Jarak masjid Abu Bakar dengan masjid Nabawi hanya terpaut sekitar 300 meter. Dalam sejarahnya, masjid ini dibangun khalifah Umar bin Abdul Aziz (99-101 H). Selanjutnya dalam bentuknya sekarang dibangun Sultan Mahmud Khan al-Utsmani dan direnovasi Raja Fahd tahun 1411H tanpa mengubah bentuk aslinya. Luas Masjid Abu Bakar 19.5 x 15 meter. Masjid Abu Bakar terdapat satu daun pintu yang diyakini asli seperti yang terpasang di kediaman Abu Bakar dahulu.
Umat Islam berharap, masjid Abu Bakar ini tetap dilestarikan dan menjadi cagar budaya yang nantinya dijaga, diawasi peruntukannya sebagai masjid, dan tidak dirobohkan khususnya ketika ada proyek perluasan Masjid Nabawi. Kendati posisinya tertutup dan sangat jarang digunakan, namun nilai sejarahnya sangat tinggi. Mestinya bangunan ini tetap dipertahankan selaras dengan visi 2030 Kerajaan Arab Saudi yang ingin melakukan berbagai proyek pembangunan untuk kemajuan negara Arab Saudi di berbagai bidang tanpa terikat dengan ketersediaan minyak.
Masjid Abu Bakar al-Siddiq RA merupakan satu dari tiga masjid tua bersejarah di Barat Daya (sebelah Timur bagian Selatan) Masjid Nabawi. yaitu: Masjid Abu Bakar, yang lokasinya sejajar dan nampak berjejer dengan Masjid Ghamamah, dan Masjid Ali bin Abi Thalib, yang posisinya berada di depanya. Posisi masjid Abu Bakar hanya terpaut sekitar 40 meter dari Masjid Ghamamah dan sekitar 50 meter dari masjid Ali ra.
Masjid Abu Bakar al-Shiddiq sekarang ini berada di satu area yang tertata rapi, di kelilingi kaawasan jajanan dan kuliner selain tempat jualan suvenir, berada di tengah taman kecil tempat bersantai. Lokasinya persis di Barat Daya Masjid Nabawi, berjarak kurang lebih 300 meter, dan masih satu area dengan masjid Al-Ghamamah dan masjid Ali ra. Masjid Abu Bakar ini merupakan salah satu tempat yang pernah digunakan Rasulullah saw dan Abu Bakar al-Shiddiq untuk shalat ‘Id. Belakangan nama masjid ini pun dinisbahkan kepada sahabat Abu Bakar al-Shiddiq.

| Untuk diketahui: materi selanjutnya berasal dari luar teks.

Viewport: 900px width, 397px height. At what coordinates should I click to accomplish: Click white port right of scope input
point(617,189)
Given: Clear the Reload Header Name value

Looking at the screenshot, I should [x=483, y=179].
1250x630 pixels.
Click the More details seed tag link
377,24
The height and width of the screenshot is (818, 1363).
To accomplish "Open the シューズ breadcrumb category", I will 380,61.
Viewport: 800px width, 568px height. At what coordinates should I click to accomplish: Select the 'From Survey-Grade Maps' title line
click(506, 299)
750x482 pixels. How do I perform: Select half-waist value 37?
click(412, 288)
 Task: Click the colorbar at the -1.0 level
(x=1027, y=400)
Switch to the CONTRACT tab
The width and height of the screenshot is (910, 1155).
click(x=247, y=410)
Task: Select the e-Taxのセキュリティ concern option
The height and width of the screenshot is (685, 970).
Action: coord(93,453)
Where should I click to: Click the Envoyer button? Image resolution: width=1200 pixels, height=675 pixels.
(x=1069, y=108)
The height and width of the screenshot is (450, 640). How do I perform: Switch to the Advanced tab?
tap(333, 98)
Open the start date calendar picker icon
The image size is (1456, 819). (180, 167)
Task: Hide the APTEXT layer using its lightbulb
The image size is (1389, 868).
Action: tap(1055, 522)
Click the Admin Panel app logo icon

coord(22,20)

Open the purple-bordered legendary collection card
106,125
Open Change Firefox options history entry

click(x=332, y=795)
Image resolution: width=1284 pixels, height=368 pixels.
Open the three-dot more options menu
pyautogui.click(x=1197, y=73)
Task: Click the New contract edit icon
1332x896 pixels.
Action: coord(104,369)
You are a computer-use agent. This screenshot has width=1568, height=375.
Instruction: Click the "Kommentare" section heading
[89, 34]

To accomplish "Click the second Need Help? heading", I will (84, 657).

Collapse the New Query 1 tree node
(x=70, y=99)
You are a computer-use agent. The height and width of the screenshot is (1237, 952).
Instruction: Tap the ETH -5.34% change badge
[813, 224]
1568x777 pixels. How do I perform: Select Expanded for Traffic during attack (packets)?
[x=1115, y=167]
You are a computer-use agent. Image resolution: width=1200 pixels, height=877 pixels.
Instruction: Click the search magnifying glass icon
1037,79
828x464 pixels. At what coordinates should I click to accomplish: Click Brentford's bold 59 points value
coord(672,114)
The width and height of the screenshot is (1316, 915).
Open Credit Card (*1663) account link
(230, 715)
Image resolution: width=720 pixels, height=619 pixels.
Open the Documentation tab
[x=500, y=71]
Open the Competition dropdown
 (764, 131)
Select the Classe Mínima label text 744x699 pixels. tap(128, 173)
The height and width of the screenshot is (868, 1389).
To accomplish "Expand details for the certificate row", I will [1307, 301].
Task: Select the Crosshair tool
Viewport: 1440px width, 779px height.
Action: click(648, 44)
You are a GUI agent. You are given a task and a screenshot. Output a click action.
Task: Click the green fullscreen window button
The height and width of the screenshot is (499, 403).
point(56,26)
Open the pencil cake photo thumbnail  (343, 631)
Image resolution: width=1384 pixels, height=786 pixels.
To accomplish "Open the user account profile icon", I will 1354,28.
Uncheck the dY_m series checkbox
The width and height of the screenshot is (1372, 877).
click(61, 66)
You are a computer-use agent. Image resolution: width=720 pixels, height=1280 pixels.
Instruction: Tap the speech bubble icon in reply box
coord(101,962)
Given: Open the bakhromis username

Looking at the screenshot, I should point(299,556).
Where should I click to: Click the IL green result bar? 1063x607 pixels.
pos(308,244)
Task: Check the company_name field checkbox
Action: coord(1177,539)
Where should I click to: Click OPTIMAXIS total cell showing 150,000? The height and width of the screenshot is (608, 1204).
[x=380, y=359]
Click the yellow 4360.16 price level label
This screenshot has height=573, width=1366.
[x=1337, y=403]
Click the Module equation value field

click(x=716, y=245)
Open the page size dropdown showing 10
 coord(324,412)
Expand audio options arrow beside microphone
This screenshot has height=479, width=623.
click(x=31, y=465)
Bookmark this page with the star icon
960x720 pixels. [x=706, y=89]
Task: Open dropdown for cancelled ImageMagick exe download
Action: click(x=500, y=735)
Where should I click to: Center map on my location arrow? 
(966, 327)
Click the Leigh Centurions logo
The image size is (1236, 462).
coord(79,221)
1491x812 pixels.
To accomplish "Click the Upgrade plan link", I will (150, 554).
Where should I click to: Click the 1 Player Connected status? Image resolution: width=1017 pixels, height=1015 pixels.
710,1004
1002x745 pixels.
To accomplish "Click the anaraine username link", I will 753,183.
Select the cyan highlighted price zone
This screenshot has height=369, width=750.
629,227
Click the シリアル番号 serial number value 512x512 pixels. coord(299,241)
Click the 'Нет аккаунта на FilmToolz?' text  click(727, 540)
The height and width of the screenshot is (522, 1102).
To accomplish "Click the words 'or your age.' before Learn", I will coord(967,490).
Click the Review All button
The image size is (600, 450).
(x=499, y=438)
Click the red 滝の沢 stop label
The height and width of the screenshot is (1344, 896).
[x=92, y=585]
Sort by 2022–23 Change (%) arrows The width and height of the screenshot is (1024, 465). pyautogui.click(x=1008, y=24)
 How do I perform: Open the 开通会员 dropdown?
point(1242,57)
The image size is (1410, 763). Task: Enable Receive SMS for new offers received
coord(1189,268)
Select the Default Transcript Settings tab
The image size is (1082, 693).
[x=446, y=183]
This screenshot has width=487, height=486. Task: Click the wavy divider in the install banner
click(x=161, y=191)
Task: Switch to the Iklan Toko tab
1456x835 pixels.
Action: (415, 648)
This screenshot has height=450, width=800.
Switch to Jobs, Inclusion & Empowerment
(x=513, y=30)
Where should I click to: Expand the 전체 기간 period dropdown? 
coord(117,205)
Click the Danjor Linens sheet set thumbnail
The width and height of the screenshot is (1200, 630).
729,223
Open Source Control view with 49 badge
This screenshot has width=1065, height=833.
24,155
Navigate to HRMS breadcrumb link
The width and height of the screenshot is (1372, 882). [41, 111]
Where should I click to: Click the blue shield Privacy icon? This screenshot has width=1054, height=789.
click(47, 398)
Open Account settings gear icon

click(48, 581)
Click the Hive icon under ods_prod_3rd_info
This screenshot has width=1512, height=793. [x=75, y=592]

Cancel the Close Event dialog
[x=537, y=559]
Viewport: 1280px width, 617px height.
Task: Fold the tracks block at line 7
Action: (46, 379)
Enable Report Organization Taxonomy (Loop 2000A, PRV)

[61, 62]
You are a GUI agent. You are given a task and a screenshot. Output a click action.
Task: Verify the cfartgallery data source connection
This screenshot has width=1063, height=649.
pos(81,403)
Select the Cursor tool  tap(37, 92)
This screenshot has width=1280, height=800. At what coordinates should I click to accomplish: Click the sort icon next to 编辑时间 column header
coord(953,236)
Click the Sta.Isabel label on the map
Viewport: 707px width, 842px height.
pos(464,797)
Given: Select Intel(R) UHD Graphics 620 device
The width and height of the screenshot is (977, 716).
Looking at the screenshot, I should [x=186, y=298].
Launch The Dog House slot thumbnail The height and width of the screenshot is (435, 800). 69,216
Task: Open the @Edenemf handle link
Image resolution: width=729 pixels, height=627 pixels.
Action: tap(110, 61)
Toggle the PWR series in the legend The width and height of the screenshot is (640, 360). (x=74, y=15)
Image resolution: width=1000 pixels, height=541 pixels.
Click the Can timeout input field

Masjid Abu Bakar al-Shiddiq dibangun pada masa pemerintahan Umar bin Abdul Aziz yang berkuasa sekitar 99-101 H. dan baru direnovasi Sultan Mahmud II pada tahun 1254 H., satu tahun sebelum beliau wafat, yaitu pada tahun 1255H/1839M).
Masjid Abu Bakar al-Shiddiq berbentuk segi panjang. Panjang rusuknya sekitar 19,5 meter (sembilan koma lima meter). Dibangun dengan batu hitam yang dipotong-potong berbentuk segi empat. Mungkin ketika itu tidak mudah membuat cetakan yang simetris, wajar kalau batu-batu yang tersusun, nampak terpasang tidak beraturan akibat beda ukuran, polanya tidak sama, nat-natnya tidak ketemu apalagi simetris. Bagian dalam ruangan masjid dicat dengan wama putih tulang. Jalan masuknya berada di tembok bagian Selatan. Di sebelah kanan dan kiri pintu masuk terdapat dua jendela persegi panjang.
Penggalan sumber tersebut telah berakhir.